**Supplied records:**
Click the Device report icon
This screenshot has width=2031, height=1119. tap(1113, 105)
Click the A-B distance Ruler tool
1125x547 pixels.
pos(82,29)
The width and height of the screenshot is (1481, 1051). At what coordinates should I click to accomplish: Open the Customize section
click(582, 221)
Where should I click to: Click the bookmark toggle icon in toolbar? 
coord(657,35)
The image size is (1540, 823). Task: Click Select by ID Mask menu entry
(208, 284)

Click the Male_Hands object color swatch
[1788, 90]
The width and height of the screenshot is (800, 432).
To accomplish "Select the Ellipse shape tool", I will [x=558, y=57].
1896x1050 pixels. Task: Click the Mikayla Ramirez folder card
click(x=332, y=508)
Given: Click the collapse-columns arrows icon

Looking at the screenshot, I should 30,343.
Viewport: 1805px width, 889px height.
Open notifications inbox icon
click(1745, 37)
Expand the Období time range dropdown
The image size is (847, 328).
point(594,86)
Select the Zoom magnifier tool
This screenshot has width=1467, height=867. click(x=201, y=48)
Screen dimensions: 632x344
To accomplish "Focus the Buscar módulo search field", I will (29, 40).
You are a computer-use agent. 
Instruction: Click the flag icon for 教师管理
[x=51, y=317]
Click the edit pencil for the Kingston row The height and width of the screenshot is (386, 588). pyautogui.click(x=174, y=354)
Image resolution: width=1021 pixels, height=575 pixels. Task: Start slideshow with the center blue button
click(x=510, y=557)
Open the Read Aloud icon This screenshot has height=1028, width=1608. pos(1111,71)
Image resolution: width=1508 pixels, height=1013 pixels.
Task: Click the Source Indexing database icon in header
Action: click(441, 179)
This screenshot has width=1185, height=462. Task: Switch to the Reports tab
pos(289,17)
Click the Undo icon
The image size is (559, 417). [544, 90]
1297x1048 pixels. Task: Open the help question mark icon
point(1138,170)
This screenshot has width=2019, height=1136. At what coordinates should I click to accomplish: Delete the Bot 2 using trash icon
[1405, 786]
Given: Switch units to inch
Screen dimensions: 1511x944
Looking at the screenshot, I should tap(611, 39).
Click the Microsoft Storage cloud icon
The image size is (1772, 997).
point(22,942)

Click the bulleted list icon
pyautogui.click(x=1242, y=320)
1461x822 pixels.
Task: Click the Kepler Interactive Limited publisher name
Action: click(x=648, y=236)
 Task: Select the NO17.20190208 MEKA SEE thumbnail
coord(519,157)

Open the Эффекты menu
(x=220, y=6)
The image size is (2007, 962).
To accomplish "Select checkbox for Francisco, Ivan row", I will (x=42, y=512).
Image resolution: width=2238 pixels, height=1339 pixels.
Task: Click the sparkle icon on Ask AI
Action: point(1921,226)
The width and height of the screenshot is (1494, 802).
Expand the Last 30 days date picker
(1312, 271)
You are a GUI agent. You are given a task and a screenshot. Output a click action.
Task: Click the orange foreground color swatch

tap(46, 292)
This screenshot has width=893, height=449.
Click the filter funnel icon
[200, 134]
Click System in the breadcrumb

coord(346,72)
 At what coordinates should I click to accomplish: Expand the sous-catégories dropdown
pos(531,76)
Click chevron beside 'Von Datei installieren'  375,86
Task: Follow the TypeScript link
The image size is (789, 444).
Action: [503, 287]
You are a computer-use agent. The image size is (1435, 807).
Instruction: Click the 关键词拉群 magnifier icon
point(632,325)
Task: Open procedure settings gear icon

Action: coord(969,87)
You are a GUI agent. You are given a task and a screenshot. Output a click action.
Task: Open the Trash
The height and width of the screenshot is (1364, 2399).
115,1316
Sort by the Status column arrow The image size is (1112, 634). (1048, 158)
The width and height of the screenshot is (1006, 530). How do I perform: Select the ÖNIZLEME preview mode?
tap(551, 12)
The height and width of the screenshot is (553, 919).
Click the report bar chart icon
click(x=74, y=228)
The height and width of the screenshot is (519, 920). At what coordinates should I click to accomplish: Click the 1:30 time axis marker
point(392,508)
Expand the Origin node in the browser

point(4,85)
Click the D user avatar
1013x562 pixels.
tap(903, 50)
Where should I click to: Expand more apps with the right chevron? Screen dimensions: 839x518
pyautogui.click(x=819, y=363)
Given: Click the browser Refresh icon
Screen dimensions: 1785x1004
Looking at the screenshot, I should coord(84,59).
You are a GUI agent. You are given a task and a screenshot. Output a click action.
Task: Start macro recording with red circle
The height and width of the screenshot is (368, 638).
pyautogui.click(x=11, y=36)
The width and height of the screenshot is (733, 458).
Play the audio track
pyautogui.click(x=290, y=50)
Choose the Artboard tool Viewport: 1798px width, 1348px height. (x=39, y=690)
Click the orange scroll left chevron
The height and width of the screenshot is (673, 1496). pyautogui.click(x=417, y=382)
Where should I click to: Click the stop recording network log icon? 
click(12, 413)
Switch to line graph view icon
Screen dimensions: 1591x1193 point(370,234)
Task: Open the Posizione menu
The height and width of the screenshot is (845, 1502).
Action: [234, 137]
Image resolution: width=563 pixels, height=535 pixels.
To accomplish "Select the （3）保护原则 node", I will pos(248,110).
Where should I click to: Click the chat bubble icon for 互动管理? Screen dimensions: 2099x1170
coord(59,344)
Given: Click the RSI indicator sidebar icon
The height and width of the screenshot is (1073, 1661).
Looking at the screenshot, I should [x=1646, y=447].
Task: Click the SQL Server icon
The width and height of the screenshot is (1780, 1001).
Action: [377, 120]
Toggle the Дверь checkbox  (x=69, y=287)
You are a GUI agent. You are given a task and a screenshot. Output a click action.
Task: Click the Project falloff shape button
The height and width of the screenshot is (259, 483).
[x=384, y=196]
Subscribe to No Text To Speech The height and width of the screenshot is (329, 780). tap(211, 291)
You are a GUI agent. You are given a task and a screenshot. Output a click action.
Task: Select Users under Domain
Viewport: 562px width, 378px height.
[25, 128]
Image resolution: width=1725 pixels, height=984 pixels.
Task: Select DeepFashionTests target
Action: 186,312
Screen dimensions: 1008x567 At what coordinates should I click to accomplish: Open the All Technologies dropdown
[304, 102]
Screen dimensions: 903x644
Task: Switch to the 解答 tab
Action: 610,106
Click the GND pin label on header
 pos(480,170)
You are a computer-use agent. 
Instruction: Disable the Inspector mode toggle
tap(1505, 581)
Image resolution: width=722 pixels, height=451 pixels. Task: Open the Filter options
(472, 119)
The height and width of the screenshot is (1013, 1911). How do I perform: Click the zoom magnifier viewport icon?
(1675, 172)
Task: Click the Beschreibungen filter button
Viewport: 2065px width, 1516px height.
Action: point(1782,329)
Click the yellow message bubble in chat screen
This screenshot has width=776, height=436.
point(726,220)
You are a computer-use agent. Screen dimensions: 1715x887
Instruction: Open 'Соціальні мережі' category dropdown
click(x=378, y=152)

**Exercise objective:**
Would you output, from the records above, exactly the run of lines that starts at the line containing "Where should I click to: Click the chat" and ends at the line containing "Task: Click the SQL Server icon", and only that run?

**Output of the task:**
Where should I click to: Click the chat bubble icon for 互动管理? Screen dimensions: 2099x1170
coord(59,344)
Given: Click the RSI indicator sidebar icon
The height and width of the screenshot is (1073, 1661).
Looking at the screenshot, I should [x=1646, y=447].
Task: Click the SQL Server icon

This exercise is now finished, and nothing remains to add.